There has been an increasing interest and utilization of remote medication delivery systems in the beef cattle industry.
There has been an increasing interest and utilization of remote medication delivery systems in the beef cattle industry.

There has been an increasing interest and utilization of remote medication delivery systems in the beef cattle industry. The utilization of these delivery systems has some concerns which could conflict with Beef Quality Assurance (BQA) principles. The National Cattlemen Beef Association (NCBA) BQA Advisory Group has issued the following advisory statement on the use of pneumatic darts and other remote delivery methods for medications:

BQA ADVISORY STATEMENT REGARDING THE USE OF PNEUMATIC DARTS OR OTHER REMOTE INJECTION METHODS IN CATTLE.

BQA Guidelines for the administration of injectable drugs/products to cattle are available in the BQA National Manual and at bqa.org and other places. 

There are no BQA guidelines for the administration of injectable drugs/products by the use of pneumatic darts or other similar methods designed to administer injectable products into cattle from a distance.

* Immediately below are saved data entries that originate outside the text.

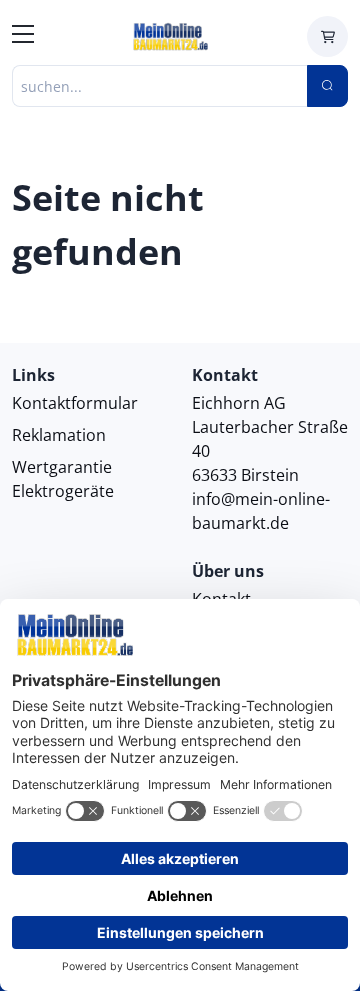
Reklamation (59, 435)
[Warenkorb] (327, 36)
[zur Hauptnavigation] (23, 37)
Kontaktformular (75, 403)
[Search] (327, 86)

There are several challenges associated with the use of pneumatic darts or similar technologies for the administration of injectable drugs/products to cattle, including but not limited to the following:

1. Accurate assessment of cattle weights is not possible in these situations, leading to inaccurate dosing. Under dosing of antibiotics promotes an increase in antimicrobial resistance. Over dosing unnecessarily increases the costs of production and may increase withdrawal times.
2. The volume of many appropriate drug dosages cannot be accommodated with the current dart technology.
3. The product delivery can be administered to non-approved injection site(s) resulting in off-label or illegal drug use. This would include the subcutaneous administration of an intramuscular drug or vice versa.
4. The potential for significant bruising or collateral injection site lesions is directly in conflict with BQA guidelines and principles. Additionally, accurate individual identification becomes much more challenging, leading to mis-identification, inaccurate withdrawal time assignment, increased potential for illegal residues, and/or managing a group of cattle based on the withdrawal time of a single unidentified animal.
5. The needles’ potential to penetrate ligaments, joints and other tissues could result in permanent damage to the cattle, raising concerns for animal well-being and additionally, result in ineffective therapy.
6. Injection(s) administered beyond label directions without a veterinarian’s approval and prescription is considered an extra label drug use (via method of administration) and may be out of compliance with FDA regulations.
7. The possibility of needles remaining in the tissue following this type of administration presents an additional risk. Darts that remain attached to the animal for a period of time and subsequently become dislodged in the field or pasture can become a hazard to other livestock or personnel.
8. The entire dart can become imbedded in muscle tissue and create a significant BQA issue at the packing plant or at the consumer level if not identified at the packing plant.
9. Experiences with the use of darts in cervid production indicate that “gut shots”, broken limbs, darting the wrong animal, establishing the correct animal ID for drug withdrawal records, and other problems are commonplace and do not conform to BQA guidelines for food animal production.
10. The potential for illegal compounding of drugs is probable with these methods.
11. In the process of trying to target the injection triangle in the neck, it becomes more likely for the dart to strike sensitive tissue in the head, such as the eye or cranial nerves.
12. Some antibiotic compounds have significant human health impacts if accidentally injected into people. An accidental occurrence of an injection into a human could result in death.
13. The cylinder of the delivery dart, where the antibiotic or other injectable product is placed, can become contaminated by bacteria. This can promote antimicrobial resistance as well as infections/abscesses at the site of injection. 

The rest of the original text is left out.